President Trump announced today that his meeting with North Korean leader Kim Jong-Un will take place on June 12th in Singapore:

President Trump announced Thursday that his summit with North Korean leader Kim Jong Un will occur June 12 in Singapore, a high-stakes step in his bid to rid the region of nuclear weapons.

Trump made the announcement via Twitter just hours after welcoming home three Americans held captive for more than a year in North Korea.

“The highly anticipated meeting between Kim Jong Un and myself will take place in Singapore on June 12th,” Trump wrote in his tweet. “We will both try to make it a very special moment for World Peace!”

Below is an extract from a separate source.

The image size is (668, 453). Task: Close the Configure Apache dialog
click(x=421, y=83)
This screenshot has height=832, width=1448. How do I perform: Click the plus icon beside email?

Trump had previously floated other possible locations, including the demilitarized zone between North Korea and South Korea, where Kim met last month with South Korean President Moon Jae-in, which he said held the potential for being a “great celebration.”

But White House aides have been eying Singapore, a tiny island nation of 5.6 million that boasts one of the most advanced economies in Southeast Asia.

Singapore maintains diplomatic relations with North Korea, which has an embassy and ambassador in the country. Singapore’s ambassador based in Beijing also is responsible for Pyongyang.

“Singapore is an ideal location for this summit,” said David Adelman, an attorney at ReedSmith who served as U.S. ambassador to the nation from 2010 to 2013 under former president Barack Obama.

“Really since its founding, Singapore has carefully cultivated a reputation where East meets West. … They take great pride in being a friend to all. And they’ve done a great job doing so.”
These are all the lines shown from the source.